• **Exercise details**
Make an exact copy of each entry, leaving out every picture.

• **Material provided**
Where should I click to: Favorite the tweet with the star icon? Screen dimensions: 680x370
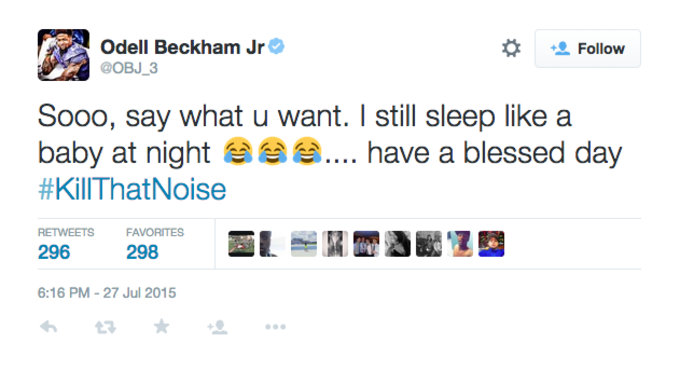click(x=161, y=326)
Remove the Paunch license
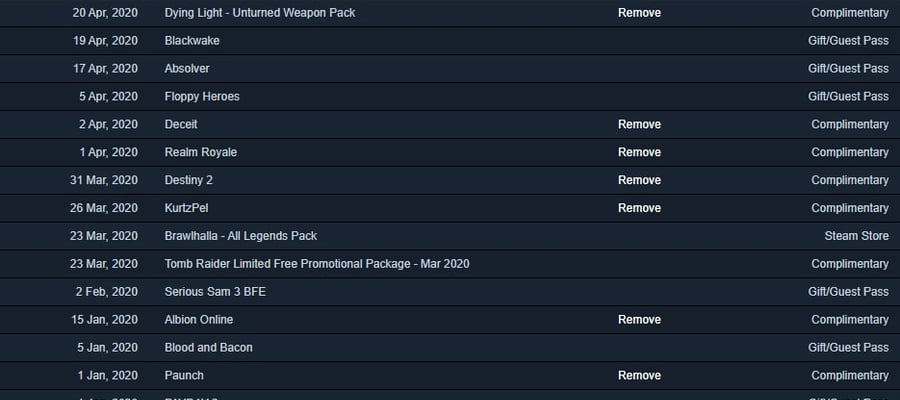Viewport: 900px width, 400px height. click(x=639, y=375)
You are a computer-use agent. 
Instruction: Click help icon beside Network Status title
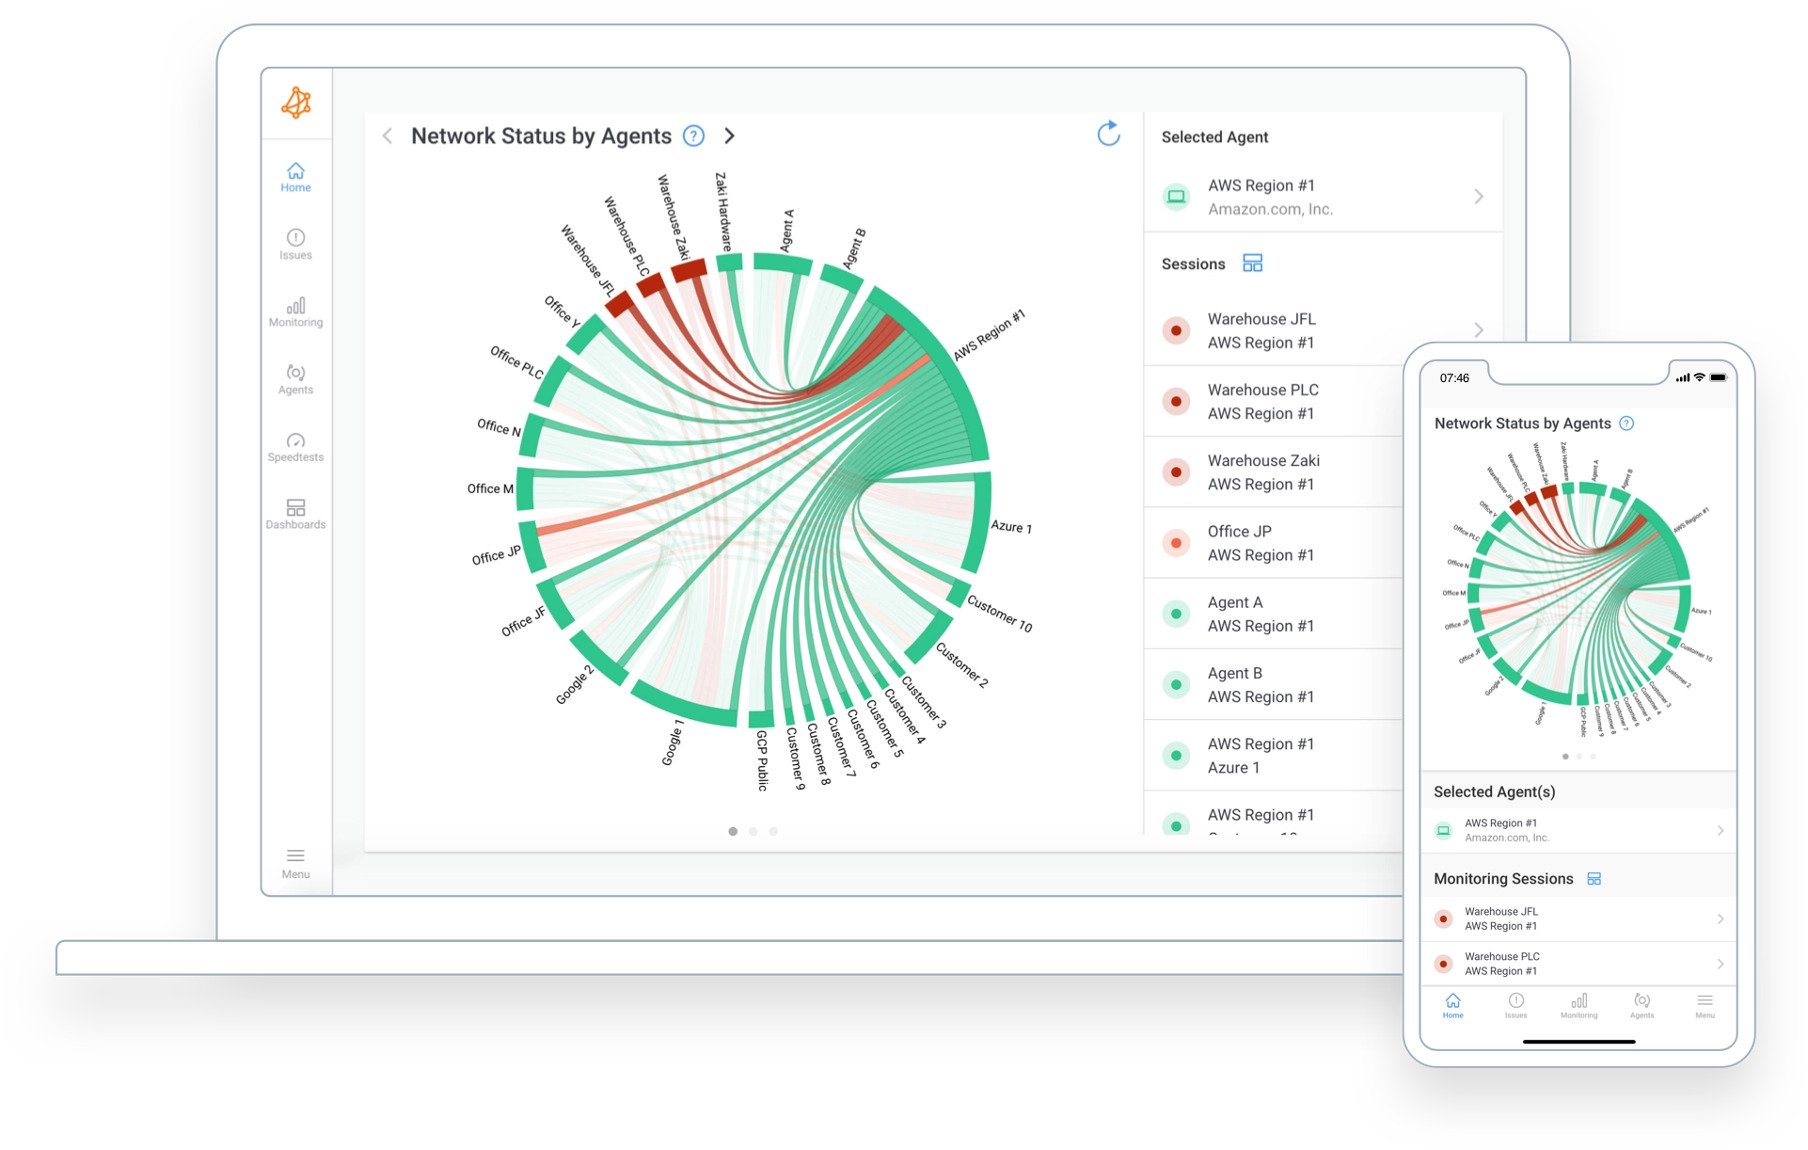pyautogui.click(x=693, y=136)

• **Output for this task**
Where should I click to: Favorite the tweet with the star icon? Screen dimensions: 680x370
click(x=161, y=326)
Remove the Paunch license
Viewport: 900px width, 400px height. click(x=639, y=375)
You are a computer-use agent. 
Instruction: Click help icon beside Network Status title
pyautogui.click(x=693, y=136)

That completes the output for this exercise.